First of all, we're used to magazines rehashing old stories, and presenting them as new. But this isn't just dusty, it's ancient. Here's Portfolio's intro: "The Watergate era's second-most memorable crook, Robert Vesco, started out with nothing, enjoyed his brief moment as a low-life financial genius, and ended up imprisoned at home. In Cuba. We think." Now here's another feature, in Fortune: "Stalking Robert Vesco: Once America's most famous rascal, the fugitive embezzler now lives in Havana in modest seclusion, surrounded by armed guards." Sound familiar? That profile, by Arthur Herzog, was from 1986, twenty years ago.
At least Herzog managed to track down Cornfeld's notorious henchman. Fox reporter James Rosen, who adds very little to the earlier story, had to rely on second-hand sources. At least Portfolio's head of research came from the prissy New Yorker, and the fact checkers must have checked out the notes and documentation. But we hear that the author said that he'd lost the material "in a flood". (I'll have to remember that excuse.)

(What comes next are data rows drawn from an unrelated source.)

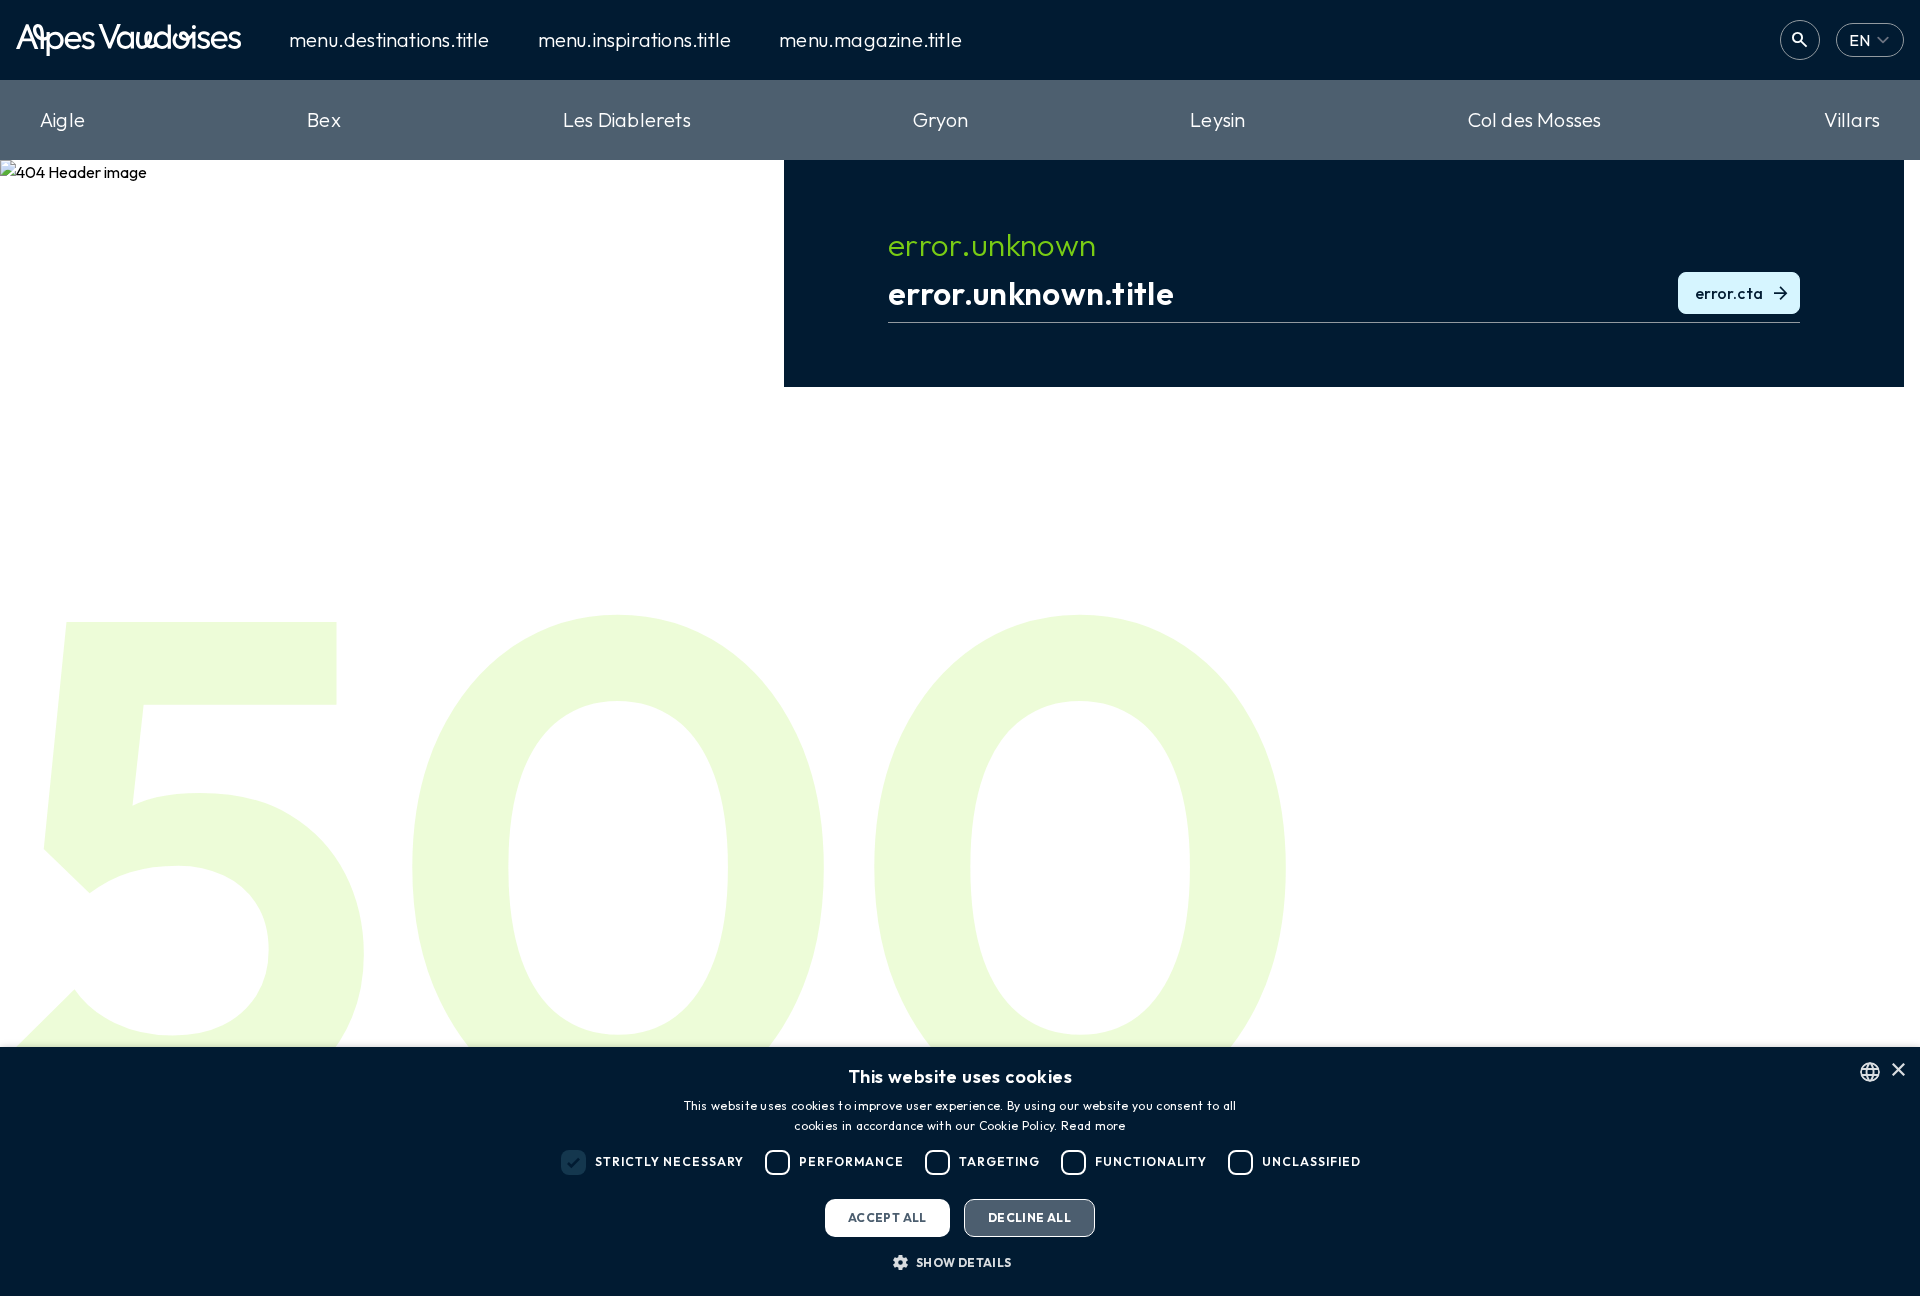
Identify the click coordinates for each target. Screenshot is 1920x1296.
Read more (1093, 1125)
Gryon (940, 119)
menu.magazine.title (870, 40)
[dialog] (960, 1171)
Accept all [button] (887, 1217)
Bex (324, 119)
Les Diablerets (627, 119)
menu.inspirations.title (635, 40)
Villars (1852, 119)
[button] (959, 1262)
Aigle (62, 119)
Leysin (1217, 119)
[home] (128, 40)
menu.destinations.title (389, 40)
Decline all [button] (1029, 1217)
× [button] (1897, 1070)
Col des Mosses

So why would Joanne Lipman publish an old story which didn't even check out? Before being picked by S.I. Newhouse's Conde Nast to launch its $100m business magazine, ran the soft, weekend section of the Wall Street Journal. The brittle editrix is famously, almost proudly ignorant of business journalism, preferring fiction. The Vesco story was news to her. That's fine. Portfolio is lifestyle pap for rich men, not an investigations unit. Sure, Rosen's rehash gets no play on the front cover; and the intro is extremely tentative ("In Cuba. We think.") — as it should be. The magazine is a team: even if Lipman doesn't have much judgment when it comes to business journalism, her colleagues do. Too bad, then, that she went ahead against universal opposition. The result is a fiasco for a magazine that, with lagging newsstand sales and poor buzz, really can't really afford one — and one for which Portfolio's vulnerable editor carries sole responsibility.